Copy the material from the line containing "Where should I" through the end of the material, both ends included, changing "RSI" to "MACD" and keeping everything else the same. Leave the pictures out.

» **Exercise inputs**
<<<<
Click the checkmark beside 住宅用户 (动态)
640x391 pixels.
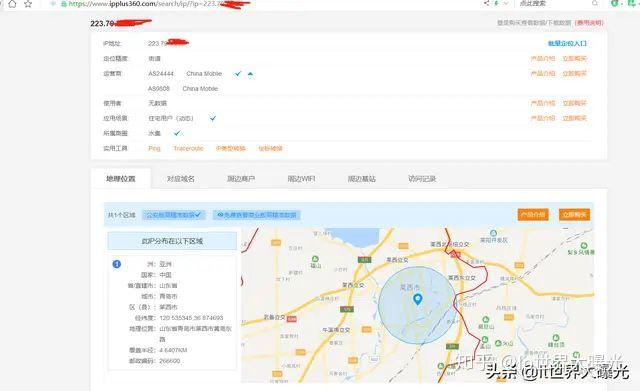click(213, 118)
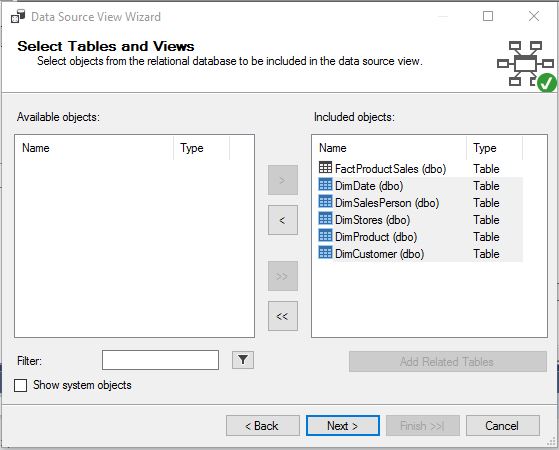Image resolution: width=559 pixels, height=450 pixels.
Task: Apply the filter using the funnel icon
Action: click(243, 360)
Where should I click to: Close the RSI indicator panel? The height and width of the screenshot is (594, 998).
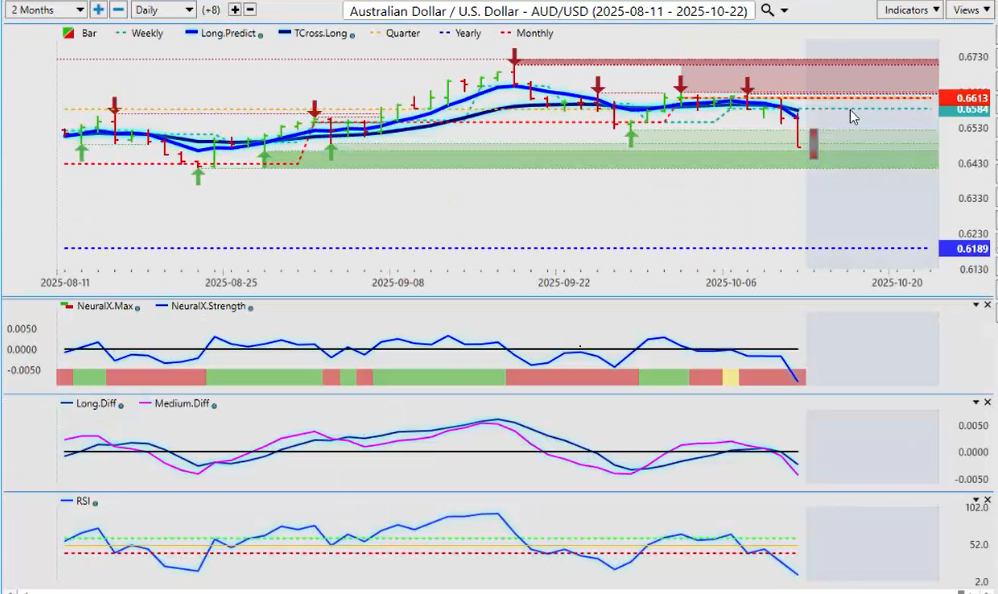(x=988, y=500)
>>>>
» **Complete output**
Where should I click to: Close the MACD indicator panel? The height and width of the screenshot is (594, 998).
(x=988, y=500)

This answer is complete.